— Start of Given information —

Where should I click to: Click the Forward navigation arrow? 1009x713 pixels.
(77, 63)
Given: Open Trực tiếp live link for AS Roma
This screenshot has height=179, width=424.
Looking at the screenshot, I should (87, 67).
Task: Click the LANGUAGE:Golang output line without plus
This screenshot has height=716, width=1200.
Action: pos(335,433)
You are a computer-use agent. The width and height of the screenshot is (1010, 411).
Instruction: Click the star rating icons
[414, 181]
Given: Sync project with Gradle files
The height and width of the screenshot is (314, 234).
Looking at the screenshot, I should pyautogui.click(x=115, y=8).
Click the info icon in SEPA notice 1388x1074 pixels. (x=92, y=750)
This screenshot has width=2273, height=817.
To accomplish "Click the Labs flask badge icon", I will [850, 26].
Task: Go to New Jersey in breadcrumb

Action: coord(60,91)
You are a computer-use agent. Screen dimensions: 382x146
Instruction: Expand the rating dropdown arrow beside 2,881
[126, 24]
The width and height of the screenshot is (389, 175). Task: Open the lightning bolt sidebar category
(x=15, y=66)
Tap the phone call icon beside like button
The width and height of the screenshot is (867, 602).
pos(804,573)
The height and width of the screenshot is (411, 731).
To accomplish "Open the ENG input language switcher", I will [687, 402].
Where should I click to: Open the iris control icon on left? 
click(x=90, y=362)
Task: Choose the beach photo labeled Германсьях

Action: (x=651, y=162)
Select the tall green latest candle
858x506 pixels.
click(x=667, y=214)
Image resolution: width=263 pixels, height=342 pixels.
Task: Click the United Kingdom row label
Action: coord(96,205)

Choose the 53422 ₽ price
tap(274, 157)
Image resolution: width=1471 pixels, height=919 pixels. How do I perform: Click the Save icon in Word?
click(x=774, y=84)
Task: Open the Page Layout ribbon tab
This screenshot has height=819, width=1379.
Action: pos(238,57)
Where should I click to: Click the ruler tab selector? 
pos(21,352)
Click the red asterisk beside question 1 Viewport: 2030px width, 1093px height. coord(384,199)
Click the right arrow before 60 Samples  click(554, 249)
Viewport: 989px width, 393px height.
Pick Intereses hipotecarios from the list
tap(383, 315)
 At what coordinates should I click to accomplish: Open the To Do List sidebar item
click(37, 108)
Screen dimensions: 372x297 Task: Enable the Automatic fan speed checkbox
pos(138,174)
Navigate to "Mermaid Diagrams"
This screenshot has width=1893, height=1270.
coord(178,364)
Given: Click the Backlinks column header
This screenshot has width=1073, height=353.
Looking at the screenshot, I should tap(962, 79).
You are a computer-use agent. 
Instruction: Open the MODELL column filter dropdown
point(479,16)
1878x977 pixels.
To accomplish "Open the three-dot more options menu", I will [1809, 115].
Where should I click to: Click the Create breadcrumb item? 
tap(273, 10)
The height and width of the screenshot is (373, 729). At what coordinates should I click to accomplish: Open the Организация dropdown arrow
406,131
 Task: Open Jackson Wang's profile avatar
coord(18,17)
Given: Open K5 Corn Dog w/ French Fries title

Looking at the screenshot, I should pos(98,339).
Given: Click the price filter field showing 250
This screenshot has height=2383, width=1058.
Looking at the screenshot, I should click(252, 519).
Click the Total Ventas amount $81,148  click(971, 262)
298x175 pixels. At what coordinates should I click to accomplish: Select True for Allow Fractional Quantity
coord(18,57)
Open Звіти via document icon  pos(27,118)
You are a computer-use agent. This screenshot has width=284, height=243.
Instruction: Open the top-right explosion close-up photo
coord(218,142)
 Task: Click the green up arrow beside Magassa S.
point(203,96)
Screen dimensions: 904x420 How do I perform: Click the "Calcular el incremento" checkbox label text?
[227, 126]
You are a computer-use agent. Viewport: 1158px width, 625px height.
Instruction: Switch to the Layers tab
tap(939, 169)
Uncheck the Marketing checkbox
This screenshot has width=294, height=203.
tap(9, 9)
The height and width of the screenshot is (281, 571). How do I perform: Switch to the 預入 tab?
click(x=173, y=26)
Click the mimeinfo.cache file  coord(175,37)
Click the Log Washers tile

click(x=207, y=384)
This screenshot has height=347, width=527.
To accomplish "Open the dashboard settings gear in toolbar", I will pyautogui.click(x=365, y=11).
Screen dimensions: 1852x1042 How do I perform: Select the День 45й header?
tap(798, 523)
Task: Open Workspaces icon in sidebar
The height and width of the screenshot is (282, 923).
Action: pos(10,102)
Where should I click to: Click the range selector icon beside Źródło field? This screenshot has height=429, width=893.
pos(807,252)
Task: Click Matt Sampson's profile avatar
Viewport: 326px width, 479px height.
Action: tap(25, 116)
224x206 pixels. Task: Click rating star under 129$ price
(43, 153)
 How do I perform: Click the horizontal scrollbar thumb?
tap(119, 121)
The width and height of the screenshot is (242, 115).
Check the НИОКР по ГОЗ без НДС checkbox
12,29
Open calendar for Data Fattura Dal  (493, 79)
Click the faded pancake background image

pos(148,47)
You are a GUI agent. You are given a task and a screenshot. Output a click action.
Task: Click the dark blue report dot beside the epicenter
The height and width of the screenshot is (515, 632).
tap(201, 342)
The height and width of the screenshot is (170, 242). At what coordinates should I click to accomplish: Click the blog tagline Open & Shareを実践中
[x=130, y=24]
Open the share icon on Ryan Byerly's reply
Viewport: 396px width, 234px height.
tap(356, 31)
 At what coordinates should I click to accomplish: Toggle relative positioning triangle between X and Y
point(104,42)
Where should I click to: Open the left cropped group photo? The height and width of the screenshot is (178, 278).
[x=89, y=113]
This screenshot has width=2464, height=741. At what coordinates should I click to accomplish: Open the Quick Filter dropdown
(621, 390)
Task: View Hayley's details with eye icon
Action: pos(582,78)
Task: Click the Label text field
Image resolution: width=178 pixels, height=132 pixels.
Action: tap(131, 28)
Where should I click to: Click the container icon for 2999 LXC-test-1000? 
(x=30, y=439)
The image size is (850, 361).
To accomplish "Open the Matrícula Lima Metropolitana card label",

— End of Given information —

> Task directions: Rewrite all the records above, replacing "computer-use agent" with "screen assistant" wherever it appears and leaving everything else unchanged.

> In response:
Where should I click to: Click the Forward navigation arrow? 1009x713 pixels.
(77, 63)
Given: Open Trực tiếp live link for AS Roma
This screenshot has height=179, width=424.
Looking at the screenshot, I should (87, 67).
Task: Click the LANGUAGE:Golang output line without plus
This screenshot has height=716, width=1200.
Action: pos(335,433)
You are a screen assistant. The width and height of the screenshot is (1010, 411).
Instruction: Click the star rating icons
[414, 181]
Given: Sync project with Gradle files
The height and width of the screenshot is (314, 234).
Looking at the screenshot, I should pyautogui.click(x=115, y=8).
Click the info icon in SEPA notice 1388x1074 pixels. (x=92, y=750)
This screenshot has width=2273, height=817.
To accomplish "Click the Labs flask badge icon", I will [850, 26].
Task: Go to New Jersey in breadcrumb

Action: coord(60,91)
You are a screen assistant. Screen dimensions: 382x146
Instruction: Expand the rating dropdown arrow beside 2,881
[126, 24]
The width and height of the screenshot is (389, 175). Task: Open the lightning bolt sidebar category
(x=15, y=66)
Tap the phone call icon beside like button
The width and height of the screenshot is (867, 602).
pos(804,573)
The height and width of the screenshot is (411, 731).
To accomplish "Open the ENG input language switcher", I will [687, 402].
Where should I click to: Open the iris control icon on left? 
click(x=90, y=362)
Task: Choose the beach photo labeled Германсьях

Action: (x=651, y=162)
Select the tall green latest candle
858x506 pixels.
click(x=667, y=214)
Image resolution: width=263 pixels, height=342 pixels.
Task: Click the United Kingdom row label
Action: coord(96,205)

Choose the 53422 ₽ price
tap(274, 157)
Image resolution: width=1471 pixels, height=919 pixels. How do I perform: Click the Save icon in Word?
click(x=774, y=84)
Task: Open the Page Layout ribbon tab
This screenshot has height=819, width=1379.
Action: pos(238,57)
Where should I click to: Click the ruler tab selector? 
pos(21,352)
Click the red asterisk beside question 1 Viewport: 2030px width, 1093px height. coord(384,199)
Click the right arrow before 60 Samples  click(554, 249)
Viewport: 989px width, 393px height.
Pick Intereses hipotecarios from the list
tap(383, 315)
 At what coordinates should I click to accomplish: Open the To Do List sidebar item
click(37, 108)
Screen dimensions: 372x297 Task: Enable the Automatic fan speed checkbox
pos(138,174)
Navigate to "Mermaid Diagrams"
This screenshot has width=1893, height=1270.
coord(178,364)
Given: Click the Backlinks column header
This screenshot has width=1073, height=353.
Looking at the screenshot, I should tap(962, 79).
You are a screen assistant. 
Instruction: Open the MODELL column filter dropdown
point(479,16)
1878x977 pixels.
To accomplish "Open the three-dot more options menu", I will [1809, 115].
Where should I click to: Click the Create breadcrumb item? 
tap(273, 10)
The height and width of the screenshot is (373, 729). At what coordinates should I click to accomplish: Open the Организация dropdown arrow
406,131
 Task: Open Jackson Wang's profile avatar
coord(18,17)
Given: Open K5 Corn Dog w/ French Fries title

Looking at the screenshot, I should pos(98,339).
Given: Click the price filter field showing 250
This screenshot has height=2383, width=1058.
Looking at the screenshot, I should click(252, 519).
Click the Total Ventas amount $81,148  click(971, 262)
298x175 pixels. At what coordinates should I click to accomplish: Select True for Allow Fractional Quantity
coord(18,57)
Open Звіти via document icon  pos(27,118)
You are a screen assistant. This screenshot has width=284, height=243.
Instruction: Open the top-right explosion close-up photo
coord(218,142)
 Task: Click the green up arrow beside Magassa S.
point(203,96)
Screen dimensions: 904x420 How do I perform: Click the "Calcular el incremento" checkbox label text?
[227, 126]
You are a screen assistant. Viewport: 1158px width, 625px height.
Instruction: Switch to the Layers tab
tap(939, 169)
Uncheck the Marketing checkbox
This screenshot has width=294, height=203.
tap(9, 9)
The height and width of the screenshot is (281, 571). How do I perform: Switch to the 預入 tab?
click(x=173, y=26)
Click the mimeinfo.cache file  coord(175,37)
Click the Log Washers tile

click(x=207, y=384)
This screenshot has height=347, width=527.
To accomplish "Open the dashboard settings gear in toolbar", I will pyautogui.click(x=365, y=11).
Screen dimensions: 1852x1042 How do I perform: Select the День 45й header?
tap(798, 523)
Task: Open Workspaces icon in sidebar
The height and width of the screenshot is (282, 923).
Action: pos(10,102)
Where should I click to: Click the range selector icon beside Źródło field? This screenshot has height=429, width=893.
pos(807,252)
Task: Click Matt Sampson's profile avatar
Viewport: 326px width, 479px height.
Action: tap(25, 116)
224x206 pixels. Task: Click rating star under 129$ price
(43, 153)
 How do I perform: Click the horizontal scrollbar thumb?
tap(119, 121)
The width and height of the screenshot is (242, 115).
Check the НИОКР по ГОЗ без НДС checkbox
12,29
Open calendar for Data Fattura Dal  (493, 79)
Click the faded pancake background image

pos(148,47)
You are a GUI agent. You are given a task and a screenshot. Output a click action.
Task: Click the dark blue report dot beside the epicenter
The height and width of the screenshot is (515, 632).
tap(201, 342)
The height and width of the screenshot is (170, 242). At what coordinates should I click to accomplish: Click the blog tagline Open & Shareを実践中
[x=130, y=24]
Open the share icon on Ryan Byerly's reply
Viewport: 396px width, 234px height.
tap(356, 31)
 At what coordinates should I click to accomplish: Toggle relative positioning triangle between X and Y
point(104,42)
Where should I click to: Open the left cropped group photo? The height and width of the screenshot is (178, 278).
[x=89, y=113]
This screenshot has width=2464, height=741. At what coordinates should I click to accomplish: Open the Quick Filter dropdown
(621, 390)
Task: View Hayley's details with eye icon
Action: pos(582,78)
Task: Click the Label text field
Image resolution: width=178 pixels, height=132 pixels.
Action: tap(131, 28)
Where should I click to: Click the container icon for 2999 LXC-test-1000? 
(x=30, y=439)
The image size is (850, 361).
To accomplish "Open the Matrícula Lima Metropolitana card label",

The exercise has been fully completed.